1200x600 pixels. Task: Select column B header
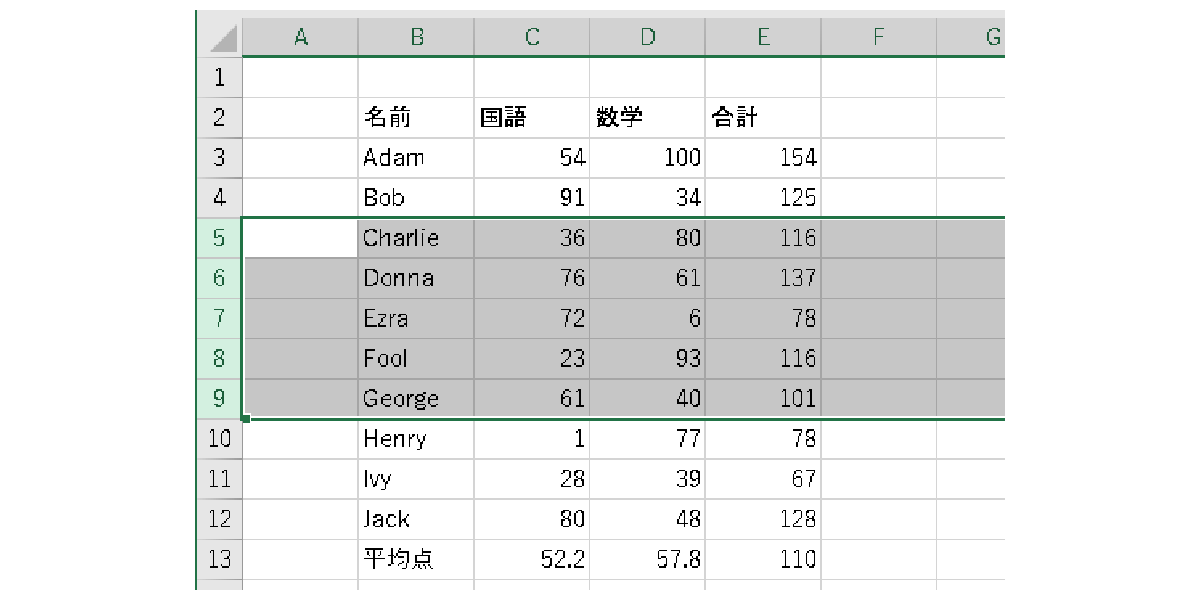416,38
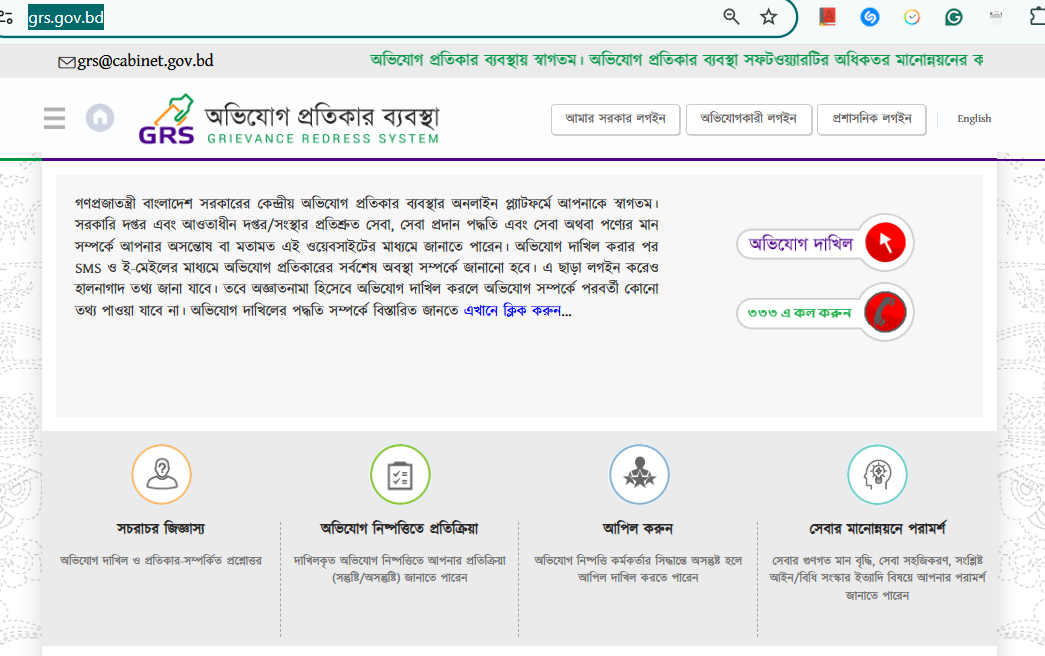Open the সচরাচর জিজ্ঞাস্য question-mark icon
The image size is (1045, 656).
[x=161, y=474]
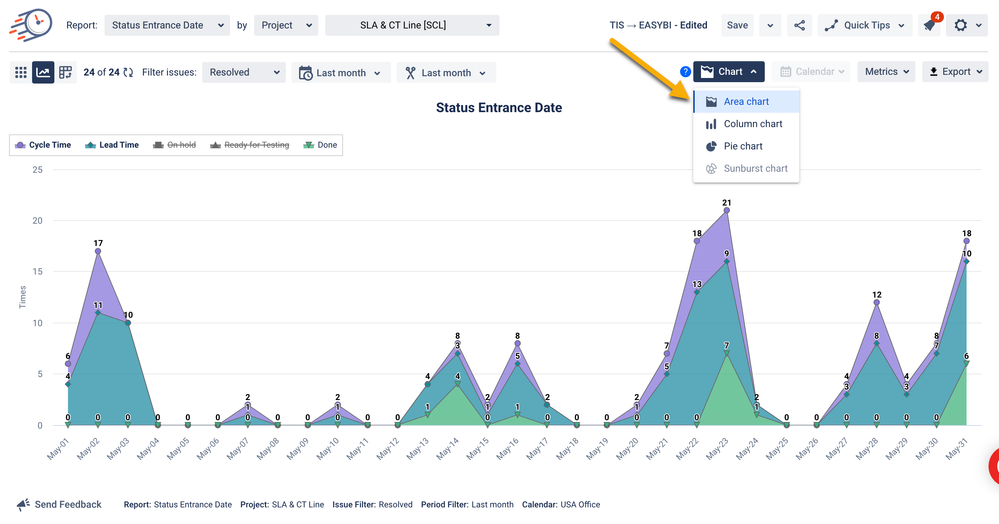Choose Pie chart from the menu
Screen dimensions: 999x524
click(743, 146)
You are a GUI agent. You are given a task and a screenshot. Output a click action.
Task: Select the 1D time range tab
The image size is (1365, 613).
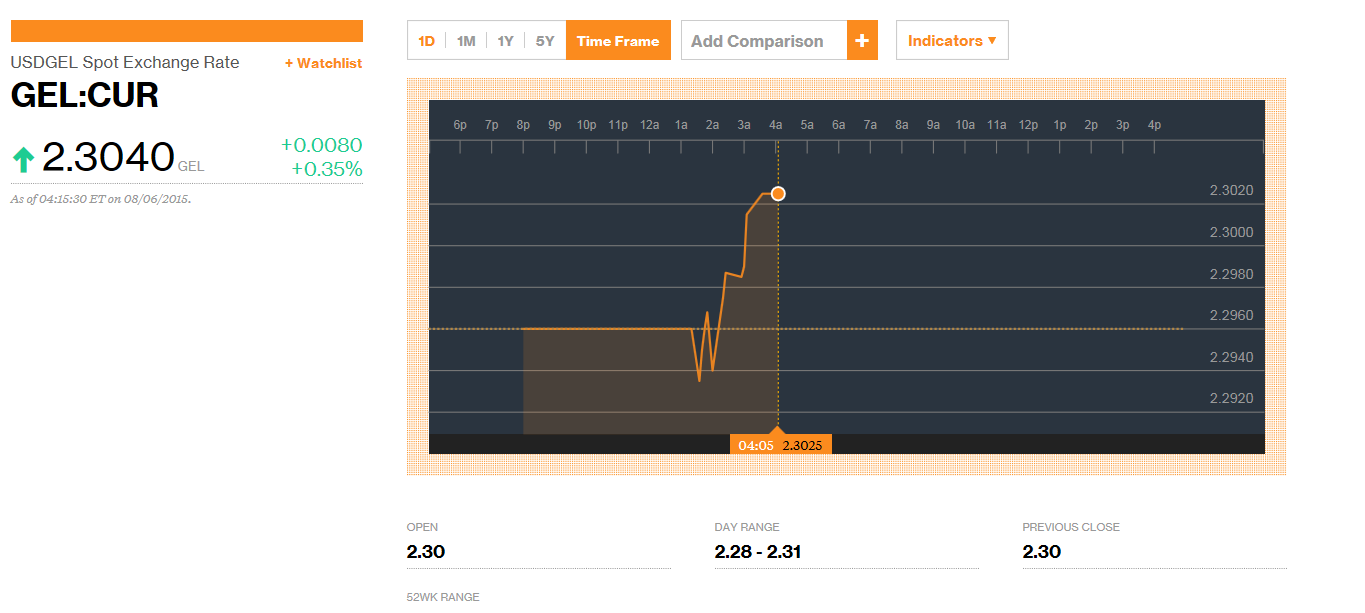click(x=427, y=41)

● ● ●

Begin at the line containing "You are a GUI" and stop at the last line of the data. Repeat only those lines, exactly, and leave out the pictures.

*Task solution*
You are a GUI agent. You are given a task and a screenshot. Output a click action.
Task: Select the 1D time range tab
The image size is (1365, 613).
click(x=427, y=41)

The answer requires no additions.